J'aime beaucoup le cinéma de Claire Denis qui a la particularité dans quelques uns de ses films à arriver à être vraiment malsain et poisseux, je pense notamment à Trouble Every Day ou bien à Les Salauds. Ici on est un peu dans la même veine. Ici on sent à chaque plan que quelque chose ne va pas, que tous ces gens sont dérangés, qu'ils ont des problèmes irrésolus... Ce qui rend le plus réellement troublant, dérangeant et enivrant.
Disons que ce n'est pas un film agréable, loin de là, tout ça est assez étrange, on peut avoir du mal à comprendre où le film veut en venir, mais finalement l'expérience est réellement gratifiante. Disons qu'on a un final de toute beauté et une musique de fin chantée par Robert Pattinson lui-même qui vaut clairement le détour et récompense le spectateur pour tout ce qu'il vient d'endurer.
Néanmoins je dois dire que le film pue le manque de budget, on commence Pattinson est dans l'espace en train de parler à sa famille avec une sorte de baby phone de l'espace. Il laisse tomber une clé à molette dans le vide et... ben... elle tombe... idem lorsqu'il jette des corps dans l'espace, ça semble tomber. Il y a un vrai problème avec la gravité. Surtout qu'on se retrouve avec une porte qui mène aux espaces infinis qui semble être une porte normale... pas particulièrement sécurisée... Et le fait que les astronautes ne portent pas de bouteilles d'oxygènes et la légèreté de leur combi n'aide pas à rendre le tout crédible.
Le pire étant que le vaisseau spatial de l'intérieur ressemble à des appartements de l'URSS, mais pas à un vaisseau spatial.

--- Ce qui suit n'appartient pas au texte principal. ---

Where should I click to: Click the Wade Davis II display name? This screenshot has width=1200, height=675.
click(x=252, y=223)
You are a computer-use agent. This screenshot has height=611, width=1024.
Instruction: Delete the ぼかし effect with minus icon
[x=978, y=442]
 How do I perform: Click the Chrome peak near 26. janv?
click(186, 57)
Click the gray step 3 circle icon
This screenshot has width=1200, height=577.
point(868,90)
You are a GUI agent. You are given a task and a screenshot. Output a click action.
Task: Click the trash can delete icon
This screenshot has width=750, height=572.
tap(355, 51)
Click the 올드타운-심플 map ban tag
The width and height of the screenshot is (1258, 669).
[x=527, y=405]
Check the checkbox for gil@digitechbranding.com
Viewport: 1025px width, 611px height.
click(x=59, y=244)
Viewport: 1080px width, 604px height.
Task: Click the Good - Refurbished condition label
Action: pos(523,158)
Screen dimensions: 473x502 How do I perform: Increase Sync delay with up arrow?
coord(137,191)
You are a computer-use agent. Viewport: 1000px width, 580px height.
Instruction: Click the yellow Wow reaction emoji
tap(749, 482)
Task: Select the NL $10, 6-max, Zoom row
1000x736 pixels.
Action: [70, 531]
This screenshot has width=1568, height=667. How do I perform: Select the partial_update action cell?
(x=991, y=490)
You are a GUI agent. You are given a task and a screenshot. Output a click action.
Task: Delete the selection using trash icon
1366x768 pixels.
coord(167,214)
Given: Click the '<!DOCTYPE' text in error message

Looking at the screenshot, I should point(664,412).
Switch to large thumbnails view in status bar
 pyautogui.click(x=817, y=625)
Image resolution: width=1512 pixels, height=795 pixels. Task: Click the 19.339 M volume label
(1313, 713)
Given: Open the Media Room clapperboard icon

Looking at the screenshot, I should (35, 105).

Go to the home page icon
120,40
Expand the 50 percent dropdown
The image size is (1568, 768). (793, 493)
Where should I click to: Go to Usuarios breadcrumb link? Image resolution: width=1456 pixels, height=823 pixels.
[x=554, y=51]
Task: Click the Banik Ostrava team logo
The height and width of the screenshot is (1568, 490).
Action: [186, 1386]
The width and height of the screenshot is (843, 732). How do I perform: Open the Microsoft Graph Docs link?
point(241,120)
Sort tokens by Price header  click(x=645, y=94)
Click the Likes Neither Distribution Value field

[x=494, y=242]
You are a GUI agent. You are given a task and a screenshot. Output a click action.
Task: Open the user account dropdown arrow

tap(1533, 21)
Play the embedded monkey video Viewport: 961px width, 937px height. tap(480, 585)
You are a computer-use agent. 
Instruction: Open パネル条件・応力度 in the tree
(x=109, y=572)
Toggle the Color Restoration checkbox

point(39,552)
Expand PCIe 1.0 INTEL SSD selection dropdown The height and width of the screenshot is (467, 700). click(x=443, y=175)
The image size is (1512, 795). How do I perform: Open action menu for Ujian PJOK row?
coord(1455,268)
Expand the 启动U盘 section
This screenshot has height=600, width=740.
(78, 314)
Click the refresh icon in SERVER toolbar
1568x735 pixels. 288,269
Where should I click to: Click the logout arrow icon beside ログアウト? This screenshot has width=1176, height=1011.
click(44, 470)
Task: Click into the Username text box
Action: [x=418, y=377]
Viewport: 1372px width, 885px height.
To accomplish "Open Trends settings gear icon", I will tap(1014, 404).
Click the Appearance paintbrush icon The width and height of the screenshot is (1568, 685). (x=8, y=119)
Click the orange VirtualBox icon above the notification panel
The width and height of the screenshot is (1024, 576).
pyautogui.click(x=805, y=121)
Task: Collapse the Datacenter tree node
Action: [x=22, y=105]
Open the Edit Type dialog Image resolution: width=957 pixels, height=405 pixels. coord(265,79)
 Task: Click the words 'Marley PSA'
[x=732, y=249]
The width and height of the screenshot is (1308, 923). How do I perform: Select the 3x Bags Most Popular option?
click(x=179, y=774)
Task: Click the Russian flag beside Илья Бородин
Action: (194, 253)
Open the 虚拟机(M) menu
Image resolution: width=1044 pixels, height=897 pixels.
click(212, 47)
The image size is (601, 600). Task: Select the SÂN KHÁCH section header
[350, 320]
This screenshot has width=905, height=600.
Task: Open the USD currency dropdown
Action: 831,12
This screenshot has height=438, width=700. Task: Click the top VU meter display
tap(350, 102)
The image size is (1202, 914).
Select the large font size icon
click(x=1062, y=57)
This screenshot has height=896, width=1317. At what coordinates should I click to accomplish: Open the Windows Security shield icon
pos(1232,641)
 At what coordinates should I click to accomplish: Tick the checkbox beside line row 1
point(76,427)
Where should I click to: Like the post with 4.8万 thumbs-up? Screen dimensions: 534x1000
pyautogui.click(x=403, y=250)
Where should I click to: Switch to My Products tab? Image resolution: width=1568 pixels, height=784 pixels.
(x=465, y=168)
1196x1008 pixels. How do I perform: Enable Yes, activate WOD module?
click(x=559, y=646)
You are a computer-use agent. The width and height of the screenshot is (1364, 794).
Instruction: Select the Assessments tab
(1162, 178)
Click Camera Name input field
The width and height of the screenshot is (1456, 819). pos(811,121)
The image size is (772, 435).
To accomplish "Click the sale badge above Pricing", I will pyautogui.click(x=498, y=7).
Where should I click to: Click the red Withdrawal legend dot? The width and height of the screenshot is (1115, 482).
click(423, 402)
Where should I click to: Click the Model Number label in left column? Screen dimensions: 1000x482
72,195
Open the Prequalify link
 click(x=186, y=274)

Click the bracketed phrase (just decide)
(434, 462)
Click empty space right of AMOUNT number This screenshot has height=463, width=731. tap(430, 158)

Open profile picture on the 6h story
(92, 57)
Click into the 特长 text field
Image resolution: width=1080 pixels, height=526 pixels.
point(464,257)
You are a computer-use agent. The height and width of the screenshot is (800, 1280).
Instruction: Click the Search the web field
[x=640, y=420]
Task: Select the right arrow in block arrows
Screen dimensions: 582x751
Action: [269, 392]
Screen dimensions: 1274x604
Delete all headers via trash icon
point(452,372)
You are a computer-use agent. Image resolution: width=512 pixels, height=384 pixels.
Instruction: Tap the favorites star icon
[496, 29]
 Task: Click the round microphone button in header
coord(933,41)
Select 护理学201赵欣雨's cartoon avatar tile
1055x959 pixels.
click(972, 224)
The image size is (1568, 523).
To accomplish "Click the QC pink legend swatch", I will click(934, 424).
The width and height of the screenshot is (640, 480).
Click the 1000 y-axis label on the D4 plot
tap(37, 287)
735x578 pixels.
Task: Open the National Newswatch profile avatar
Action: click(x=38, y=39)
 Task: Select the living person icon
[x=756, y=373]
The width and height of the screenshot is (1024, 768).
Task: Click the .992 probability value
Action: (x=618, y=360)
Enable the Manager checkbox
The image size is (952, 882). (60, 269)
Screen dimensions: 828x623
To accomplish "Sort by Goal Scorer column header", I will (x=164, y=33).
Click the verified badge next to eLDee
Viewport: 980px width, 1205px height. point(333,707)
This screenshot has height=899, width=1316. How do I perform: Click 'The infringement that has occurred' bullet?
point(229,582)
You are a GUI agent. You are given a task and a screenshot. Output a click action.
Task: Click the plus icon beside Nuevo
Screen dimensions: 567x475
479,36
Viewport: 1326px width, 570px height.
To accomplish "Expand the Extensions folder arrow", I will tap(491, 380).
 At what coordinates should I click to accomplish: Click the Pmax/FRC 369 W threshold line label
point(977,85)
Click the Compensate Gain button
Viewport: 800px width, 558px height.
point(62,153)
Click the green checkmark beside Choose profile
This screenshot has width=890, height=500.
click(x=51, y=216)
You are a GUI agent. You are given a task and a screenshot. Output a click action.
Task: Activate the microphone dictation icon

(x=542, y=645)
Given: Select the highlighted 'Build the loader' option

Mais une fois qu'on a réussi à entrer dans cet univers de SF un peu particulier on apprécie le réalisme scientifique. Je veux dire qu'un trou noir ressemble à un vrai trou noir, que le vaisseau voyage à 99% de la vitesse de la lumière et que par conséquent le temps "ralentit" pour les gens dans le vaisseau comparé aux gens sur Terre, etc. Ce qui donne d'ailleurs lieu à de très belles séquences oniriques.
Le film est extrêmement sensoriel et la musique éthérée renforce cette impression de planer. Le film semble avoir un gros problème avec le sexe, le viol, l'insémination artificielle, les fluides corporels, l'orgasme... puisque tous ces prisonniers de l'espace participent à une expérience étrange à base d'insémination artificielle, se masturbent dans une pièce étrange... et ne peuvent résister à leurs pulsions sexuelles.
Tout ça rend la relation entre Pattinson et sa fille extrêmement ambigüe. On voit que la fille veut rester seule avec son père, c'est malsain au possible. Et en même temps on est plongé au cœur de l'univers dans cet espace infini... enfermant pour l'éternité les deux personnages ensemble. Il y a un côté freudien qui côtoie quelque chose d'extrêmement métaphysique qui donne au film toute sa beauté.
Et puis comme dit... la fin... la fin est juste formidable, une pure expérience visuelle et sensorielle de cinéma. Quelque part elle m'a rappelée un peu la tendresse infinie qui se dégageait de la fin de 4h44 dernier jour sur Terre. On y sent l'aventure, quelque chose qui nous dépasse et une certaine forme de beauté et d'amour. C'est grandiose.
Je ne sais pas si High Life est un film aimable, mais c'est un bon film, qui tourmente son spectateur par ses choix, son ambiance et même par son esthétique un peu fauchée qui contribue au sentiment de malaise évident.